Highlights & Insights¶
- Key insight of CSD: Utilizing warping as a differentiable bridge between the canonical space and the observation space. This concept can be generalized to any task that requires performing SDS on a transformed space, such as cloth simulation and fluids.
- Two-level design of skeleton constraints: Semantic correlation (DINOv2 feature similarity) + morphological correlation (skinning weight overlap) jointly determine the strength of joint connections, which is more robust than purely geometric or semantic alternatives.
- Unified framework for generation and reconstruction: The same CSD framework can be used for both reconstruction from videos (enhancing unobserved regions) and generation from text (ensuring animation consistency).
Limitations & Future Work¶
- High GPU memory consumption: CSD requires a long gradient chain from the camera space to the canonical space, and MVDream processes 4 views simultaneously, leading to high VRAM demands.
- Limited resolution: It can only render at 200×200 resolution, limiting detail quality.
- Restricted to skeleton-driven deformation: It cannot handle topological changes (e.g., object splitting) or non-skeleton-driven deformations such as cloth.
- Reliance on video quality: Skeleton extraction depends on the quality of HOI detection and optical flow, which might fail under severe video occlusions.
Related Work & Insights¶
- vs. DreamFusion/ProlificDreamer: While they generate static 3D models, this work generates animatable 3D models. CSD is a natural extension of SDS.
- vs. BANMo/RAC: These pure reconstruction methods rely on multiple video sequences. In contrast, this work utilizes the diffusion prior of CSD to compensate for information missing from a single video.
- vs. 4D generation (such as MAV3D): MAV3D directly performs SDS on 4D NeRF with no canonical space to guarantee consistency.
Rating¶
- Novelty: ⭐⭐⭐⭐⭐ The concept of CSD is novel, presenting a significant contribution by using warping as a differentiable bridge for SDS.
- Experimental Thoroughness: ⭐⭐⭐⭐ Validated on both generation and reconstruction tasks with detailed ablation studies, though the dataset scale is relatively small.
- Writing Quality: ⭐⭐⭐⭐ Clear method illustrations and well-derived CSD equations.
- Value: ⭐⭐⭐⭐⭐ Opens a new paradigm for animatable 3D generation, and the core concept of CSD is widely reusable.

##########

EXERCISE INSTRUCTIONS:
**1.** Name every category that the CSD summary rates with stars.
**2.** Render this sentence from the CSD summary in Spanish: "It can only render at 200×200 resolution, limiting detail quality."
**3.** Using the CSD summary, answer each question:
(a) How many views does MVDream process simultaneously?
(b) What do BANMo/RAC rely on?
(c) Which two kinds of correlation jointly determine the strength of joint connections?
Nothing in the material after this note is needed.

INFORMATION SHOWN:
##########

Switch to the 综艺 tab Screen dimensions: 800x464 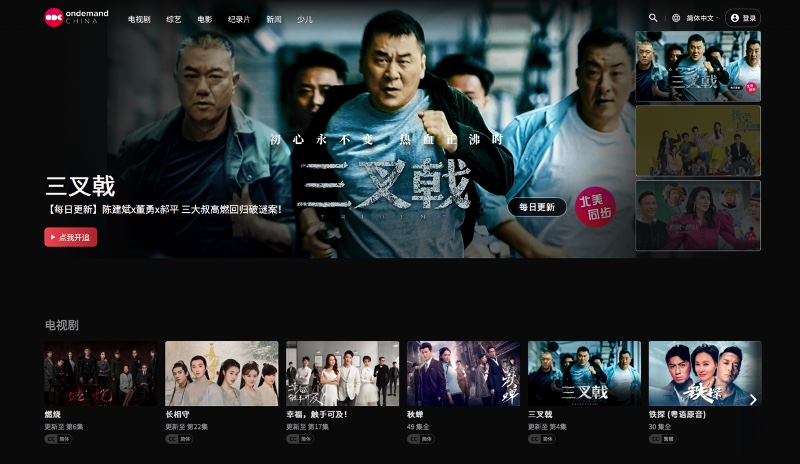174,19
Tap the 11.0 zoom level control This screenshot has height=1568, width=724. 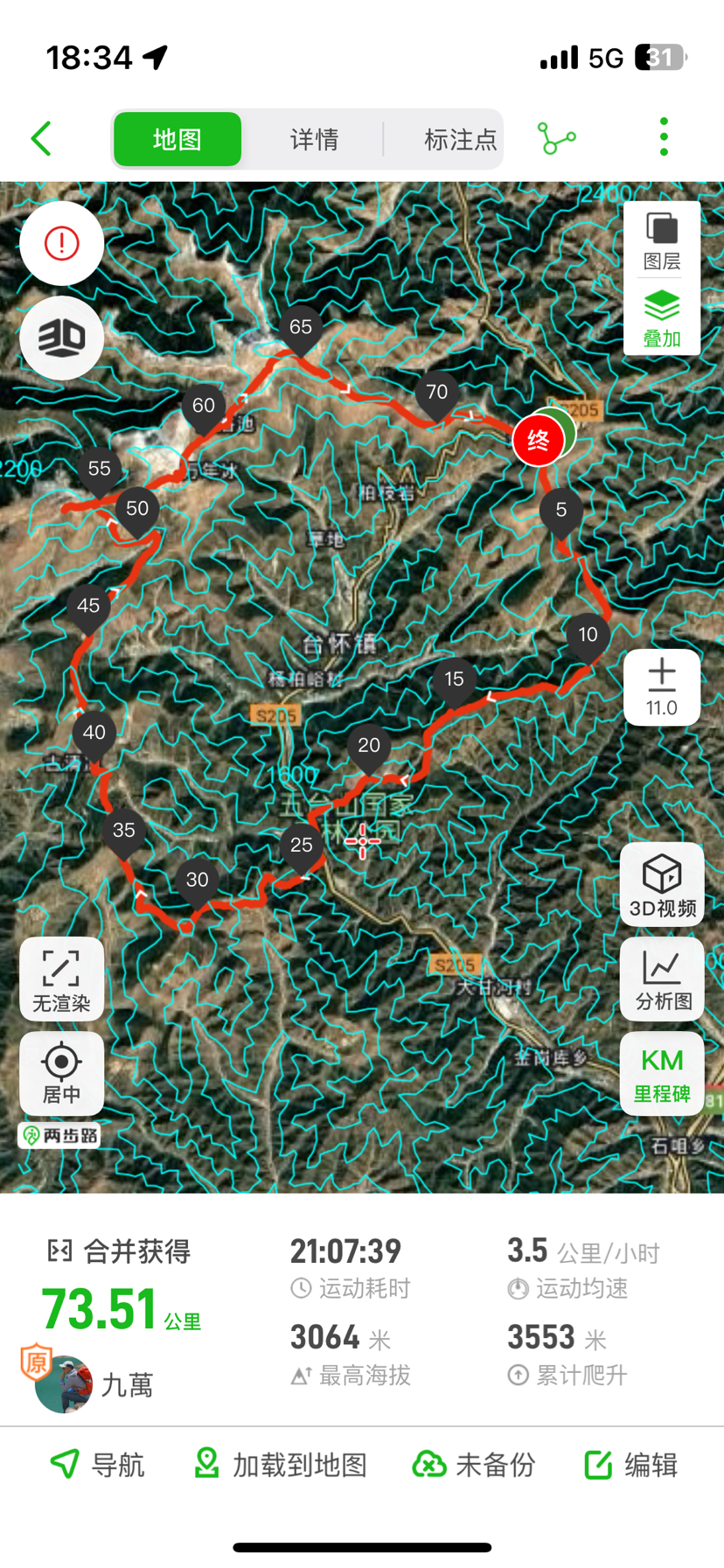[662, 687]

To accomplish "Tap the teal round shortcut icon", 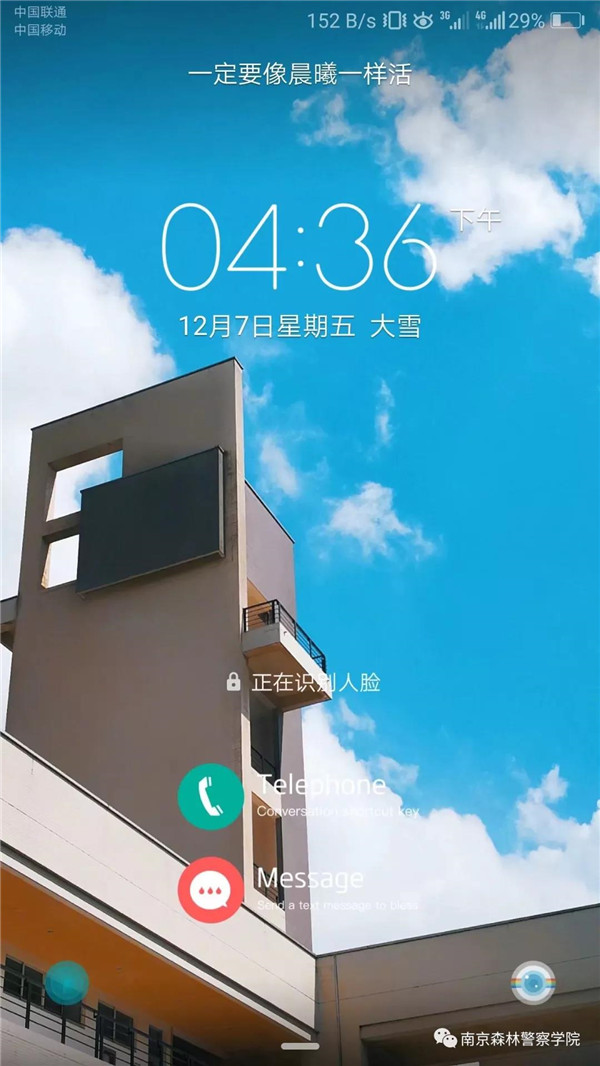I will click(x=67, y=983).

##########

SOLUTIONS PER TASK:
**1.** Novelty, Experimental Thoroughness, Writing Quality, Value

**2.** Solo puede renderizar a una resolución de 200×200, lo que limita la calidad del detalle.

**3.**
(a) 4 views
(b) Multiple video sequences
(c) Semantic correlation (DINOv2 feature similarity) and morphological correlation (skinning weight overlap)